> [DATASET EXCERPTS]
+---+

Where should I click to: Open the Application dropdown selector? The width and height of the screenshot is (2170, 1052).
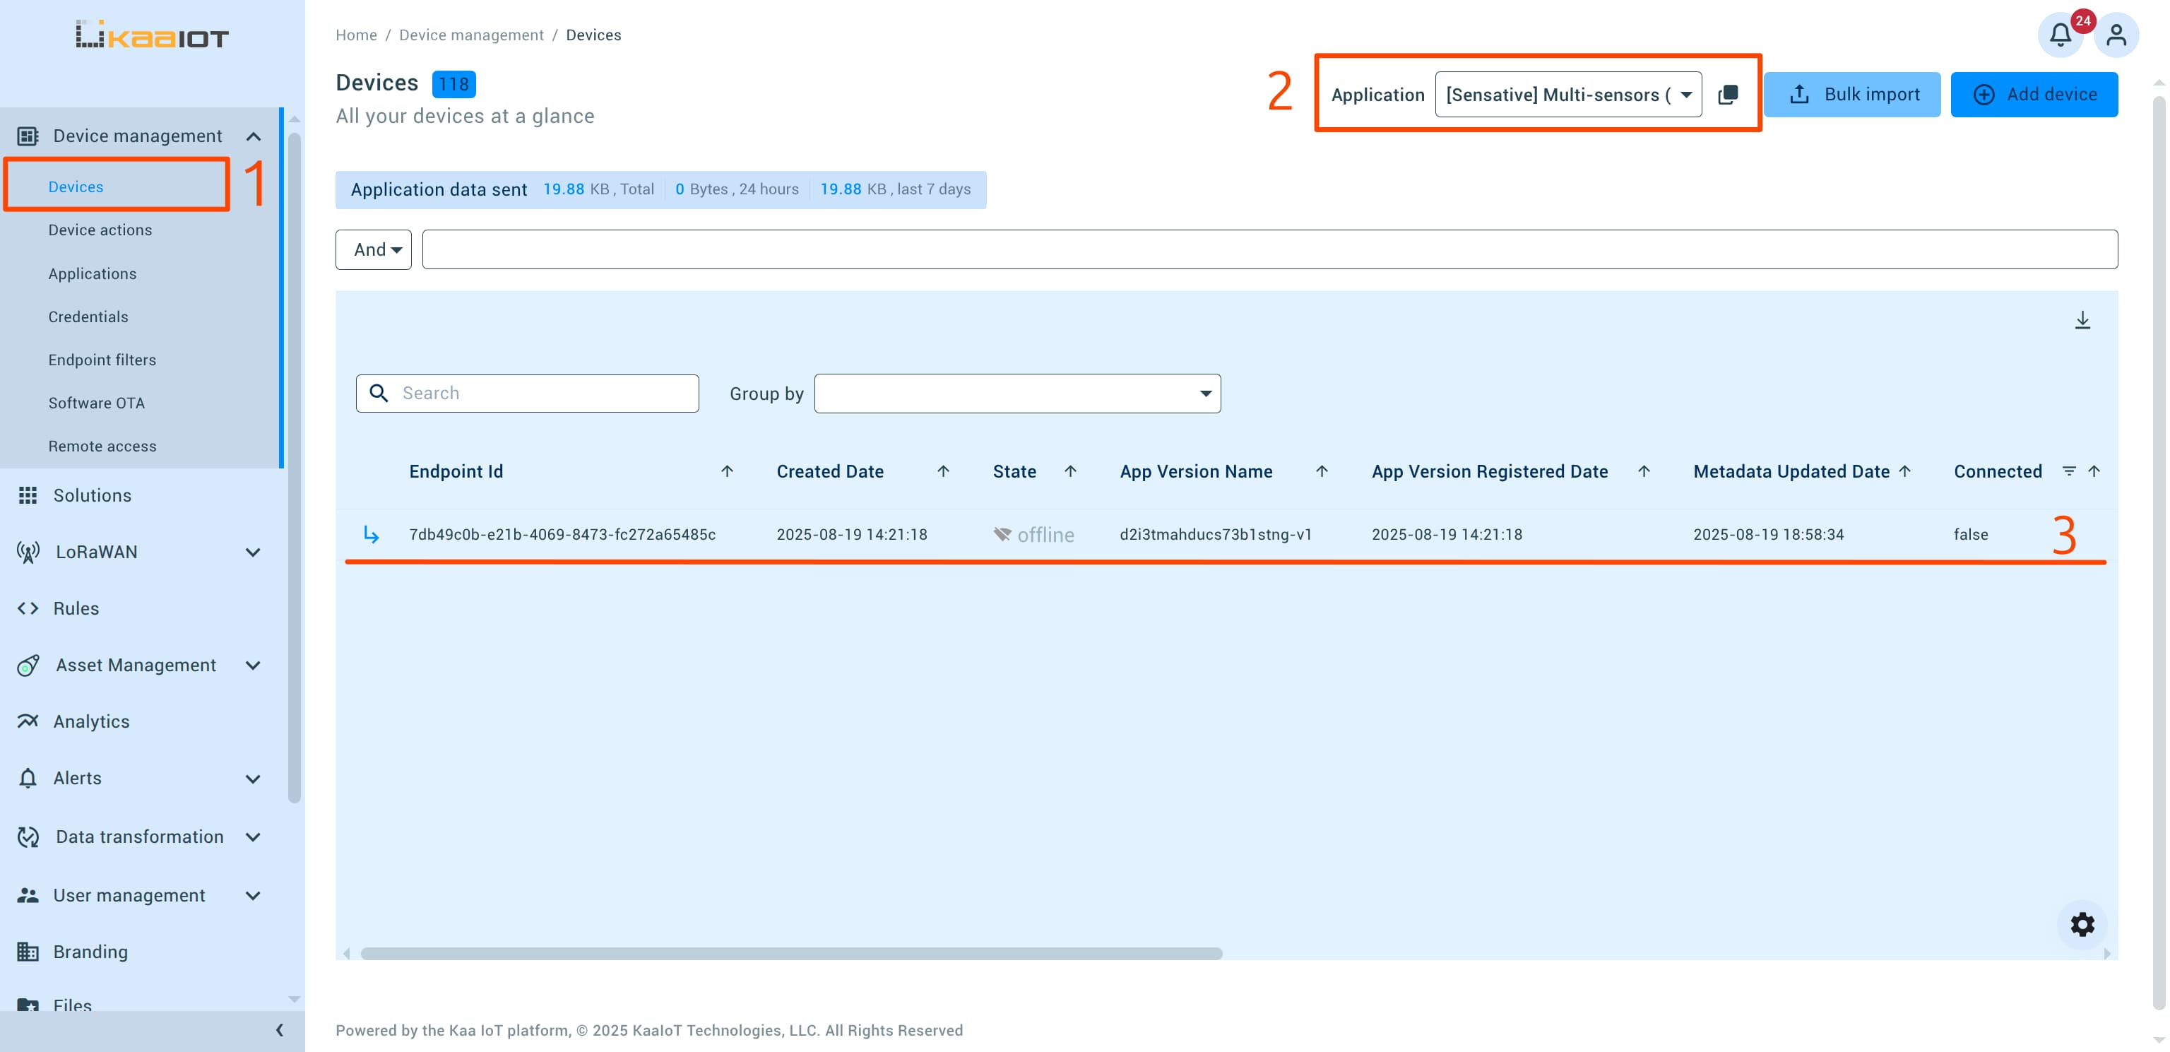point(1568,94)
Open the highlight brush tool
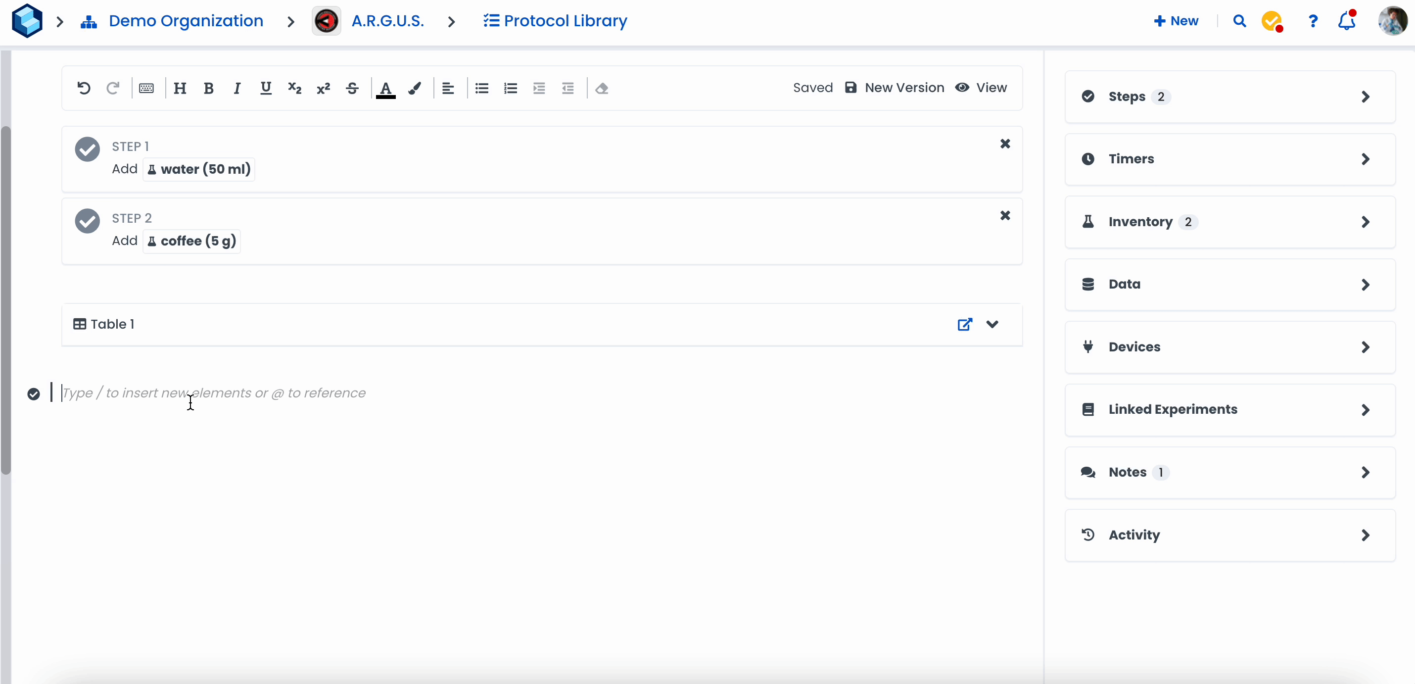The height and width of the screenshot is (684, 1415). 415,88
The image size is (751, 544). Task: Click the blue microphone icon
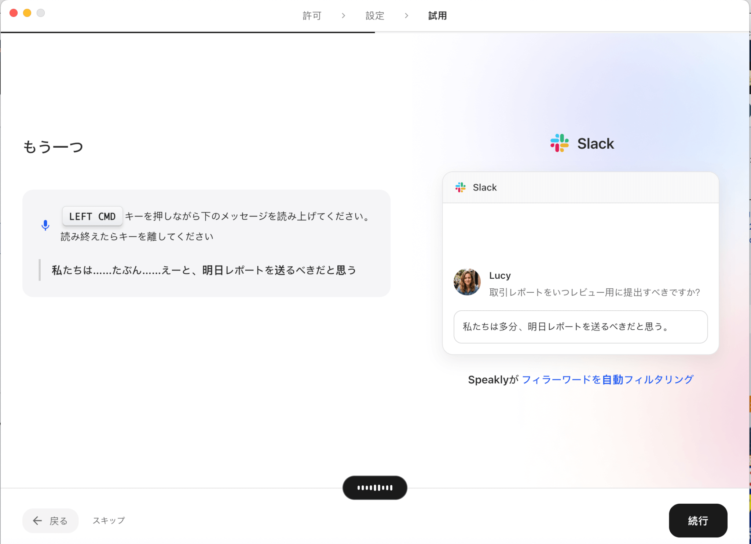click(45, 225)
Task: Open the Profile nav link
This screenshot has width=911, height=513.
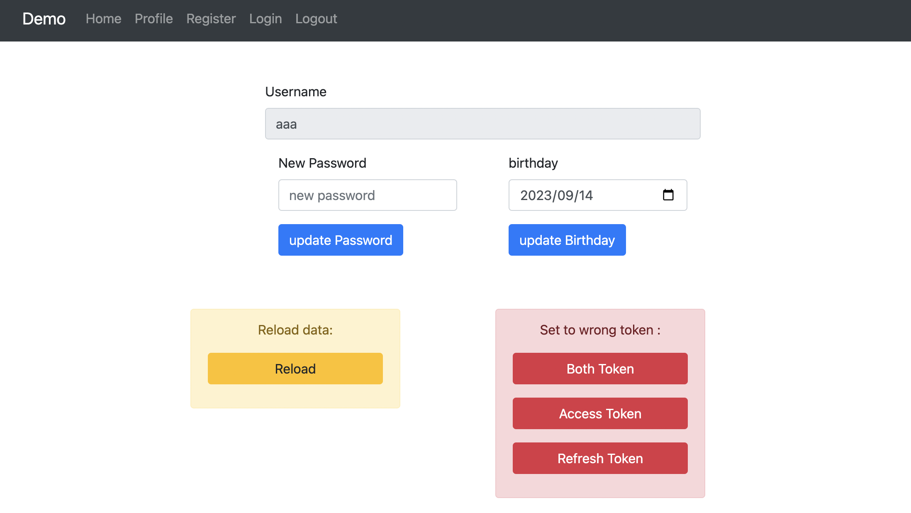Action: pyautogui.click(x=153, y=19)
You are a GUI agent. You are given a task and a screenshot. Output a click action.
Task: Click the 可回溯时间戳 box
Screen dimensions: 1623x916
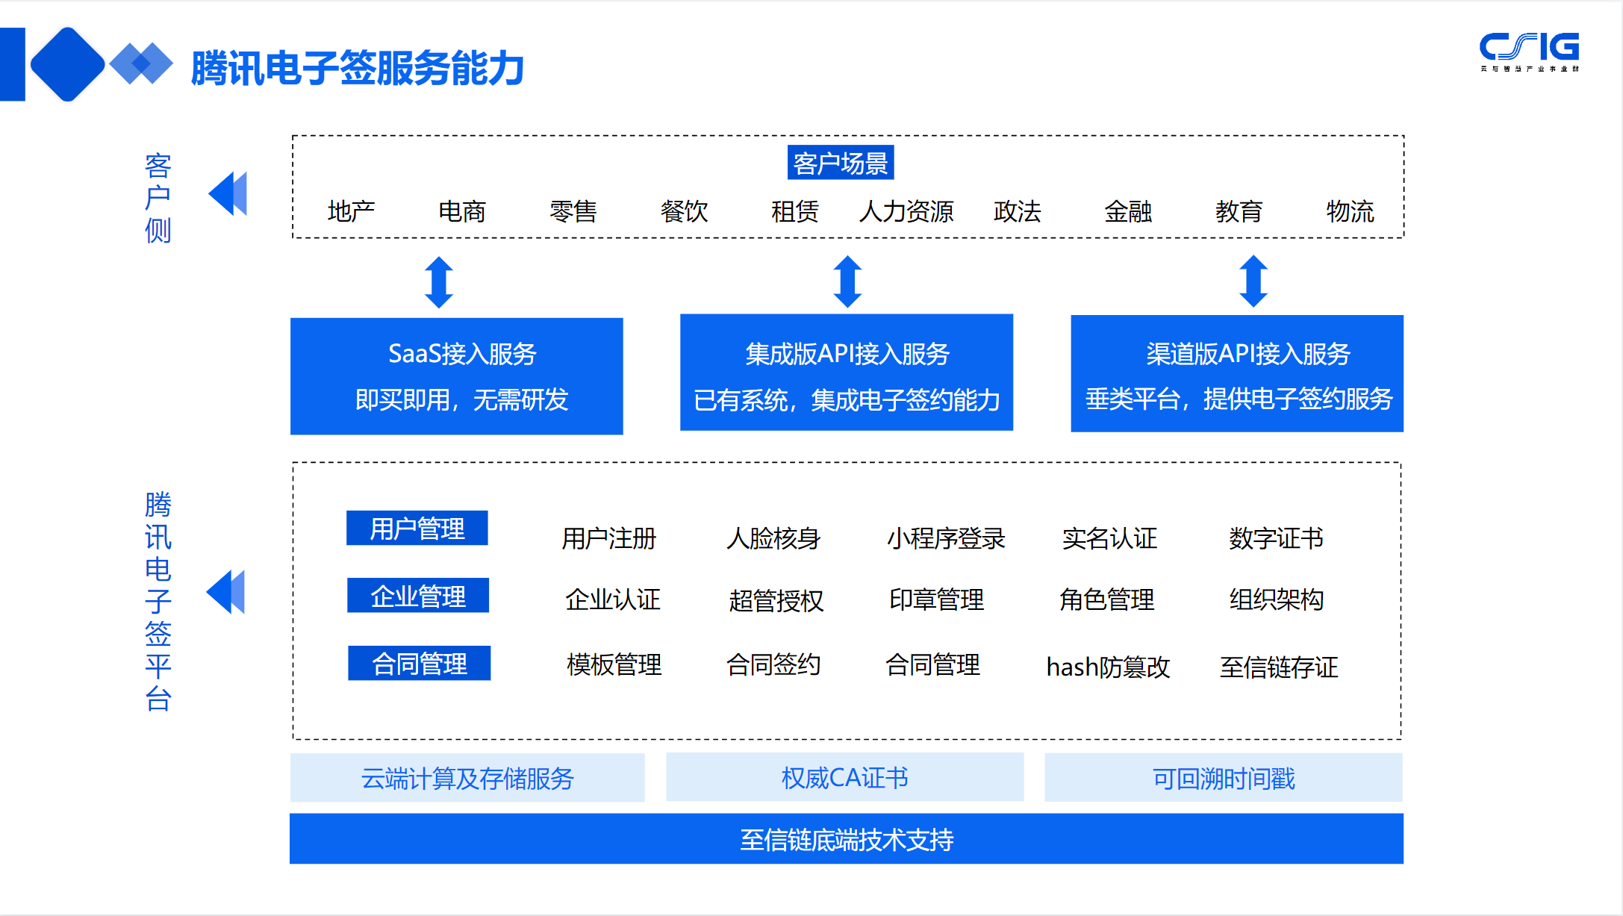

+---+

> [WORK REQUIRED] Give an exact copy of the entries, excluding all pictures.

> [ANSWER SPACE]
Where should I click to: Open the Application dropdown selector? The width and height of the screenshot is (2170, 1052).
point(1568,94)
Open the highlight brush tool
The height and width of the screenshot is (684, 1415). 415,88
The image size is (751, 544). Task: Click the blue microphone icon
click(45, 225)
Task: Open the Profile nav link
This screenshot has width=911, height=513.
Action: pyautogui.click(x=153, y=19)
You are a GUI agent. You are given a task and a screenshot. Output a click action.
Task: Click the 可回溯时间戳 box
Screen dimensions: 1623x916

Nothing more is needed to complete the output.